An aluminum-based alloy bearing of the type described above ordinarily has a structure comprising a tin containing aluminum-based alloy pressure-welded to a backing steel plate. In order to increase the welding strength between the tin-containing aluminum-based alloy and the backing steel plate, it is indispensable to anneal the welded assembly after pressure welding, and this annealing operation is ordinarily carried out for a long time at a temperature lower than the temperature forming an Al-Fe intermetallic compound. However, if the tin-containing aluminum alloy is exposed to such high temperatures at the above annealing step, aluminum crystal grains and tin precipitates are coarsened in the alloy structure, resulting in reduction of the high temperature hardness and fatigue-resistant strength, which are required for a bearing alloy. In order to eliminate the above defects of the tin-containing aluminum alloy, there has been used a bearing aluminum alloy comprising an additive element incorporated in addition to tin. For example, a tin-containing aluminum alloy comprising 3.5 to 4.5% of Sn, 3.5 to 4.5% of Si, and 0.7 to 1.3% of Cu with the balance being Al, a tin-containing aluminum alloy comprising 4 to 8% of Sn, 1 to 2% of Si, 0.1 to 2% of Cu and 0.1 to 1% of ni with the balance being Al, a tin-containing aluminum alloy comprising 3 to 40% of Sn, 0.1 to 5% of Pb, 0.2 to 2% of Cu, 0.1 to 3% of Sb, 0.2 to 3% of Si and 0.01 to 1% of Ti with the balance being Al, a tin-containing aluminum alloy comprising 15 to 30% of Sn and 0.5 to 2% of Cu with the balance being Al, and a tin-containing aluminum alloy comprising 1 to 23% of Sn, 1.5 to 9% of Pb, 0.3 to 3% of Cu and 1 to 8% of Si with the balance being Al (hereinafter referred to as "multi-component system bearing alloys") have been used for vehicles and the like.
Recently, reduction of the size and increase of the output are required in internal combustion engines for automobiles, and furthermore, attachment of an apparatus for reducing a blow-bye gas is required for purging an exhaust gas. Therefore, conditions under which bearings are used become severe. More specifically, the size of bearings has recently been reduced and the bearings are used under higher load and higher temperature conditions than in the past. Accordingly, fatigue fracture and abnormal abrasion readily occur in the conventional multicomponent system bearing alloys and troubles are caused in internal combustion engines for automobiles by these undersirable phenomena. In metal materials, a fatigue phenomenon ordinarily takes place when they are used over a long period of time, but in recent internal combustion engines, fatigue fracture of bearings is sometimes caused even when a high load operation is conducted for a relatively short time.
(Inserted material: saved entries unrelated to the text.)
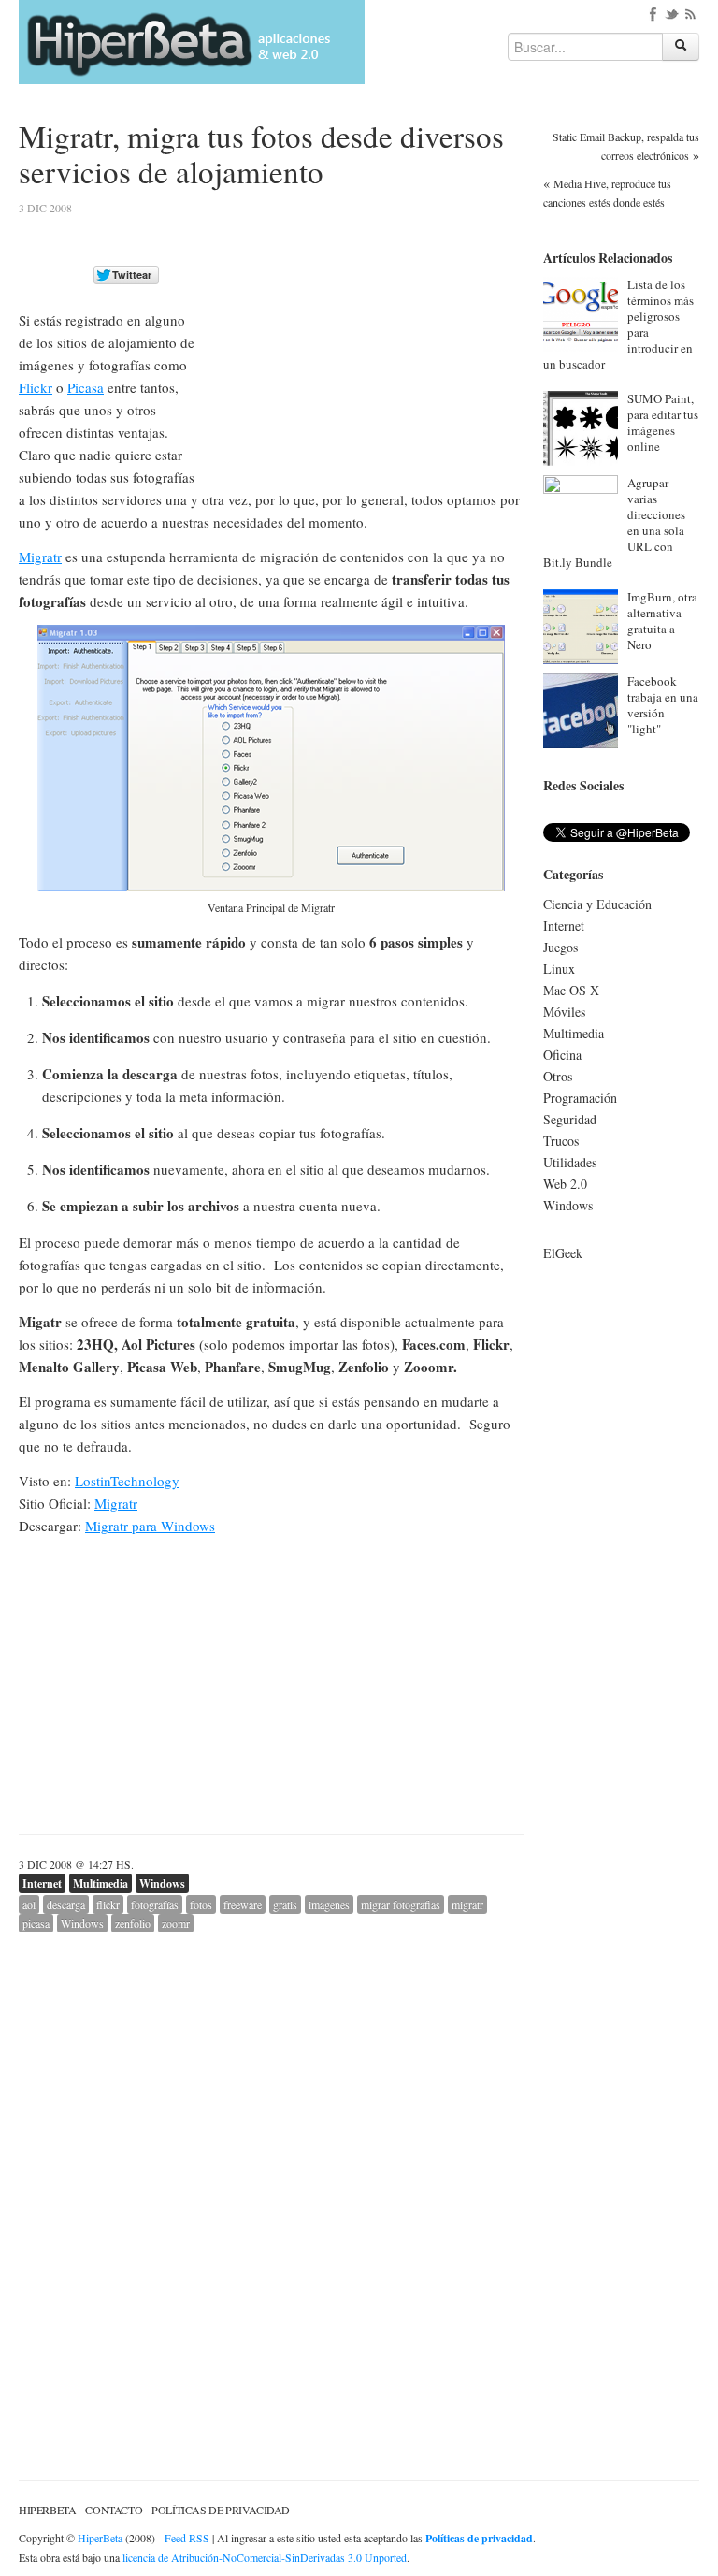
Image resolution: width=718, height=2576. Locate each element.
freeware (242, 1904)
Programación (580, 1098)
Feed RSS (187, 2537)
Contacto (113, 2509)
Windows (162, 1883)
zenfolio (133, 1923)
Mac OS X (571, 990)
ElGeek (562, 1253)
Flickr (35, 387)
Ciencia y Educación (597, 904)
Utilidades (569, 1162)
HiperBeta (47, 2509)
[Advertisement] (367, 334)
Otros (557, 1076)
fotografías (155, 1904)
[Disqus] (271, 2166)
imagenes (329, 1904)
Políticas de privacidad (220, 2509)
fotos (201, 1904)
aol (29, 1904)
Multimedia (100, 1883)
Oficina (562, 1055)
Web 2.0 (565, 1184)
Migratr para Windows (150, 1525)
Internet (42, 1883)
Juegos (560, 947)
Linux (559, 968)
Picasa (85, 387)
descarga (66, 1904)
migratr (467, 1904)
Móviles (564, 1011)
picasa (36, 1923)
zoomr (176, 1923)
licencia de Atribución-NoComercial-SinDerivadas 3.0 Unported (264, 2557)
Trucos (561, 1141)
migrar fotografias (400, 1904)
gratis (285, 1904)
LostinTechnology (127, 1480)
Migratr (40, 556)
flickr (108, 1904)
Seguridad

The temperature of a lubricating oil in an internal combustion engine is increased at a high load operation. For example, the temperature of lubricating oil in an oil pan is elevated to 130.degree. to 150.degree. C., and it is therefore presumed that the bearing has a sliding contact with an opposite member, for example, a crank shaft, at a relatively high temperature. In a conventional multicomponent system bearing alloys, the high temperature hardness is drastically reduced by this sliding contact at high temperatures, and melting or migration of the tin phase is caused in the multicomponent system bearing alloys. We believe that the fatigue-resistant strength is reduced in the multicomponent system bearing alloys because of such reduction of the high temperature hardness and melting or migration of the tin phase.
In recent internal combustion engines, in order to reduce the cost of shafts such as crank shafts, customary shafts of forged steel tend to be replaced by ductile cast iron shafts having a low processing cost and the surface roughness of the shafts tends to increase. On the machine-processed surfaces of ductile cast iron shafts, there are left many cavities formed by shaving and removal of graphite particles at the machine processing, and abnormal abrasion is caused on the surfaces of the bearings because of the edges of these cavities, resulting in fatigue fracture. This is an unavoidable defect of the conventional multicomponent system bearing alloys.
With a view to improving properties of tin-containing aluminum alloys by incorporating various additive elements, we proposed a tin-containing aluminum alloy having chromium and copper incorporated therein in Japanese patent application No. 2690/77 and a tin-containing aluminum alloy having chromium, copper and lead and/or indium in Japanese patent application No. 18225/77. Furthermore, we found that when at least one element selected from silicon, manganese, antimony, titanium, nickel, iron, zirconium, molybdenum and cobalt is incorporated in a tin-containing aluminum alloy and is dispersed and precipitated therein, the hardness and abrasion resistance can be improved, and we proposed this improved alloy in Japanese patent application No. 84233/78.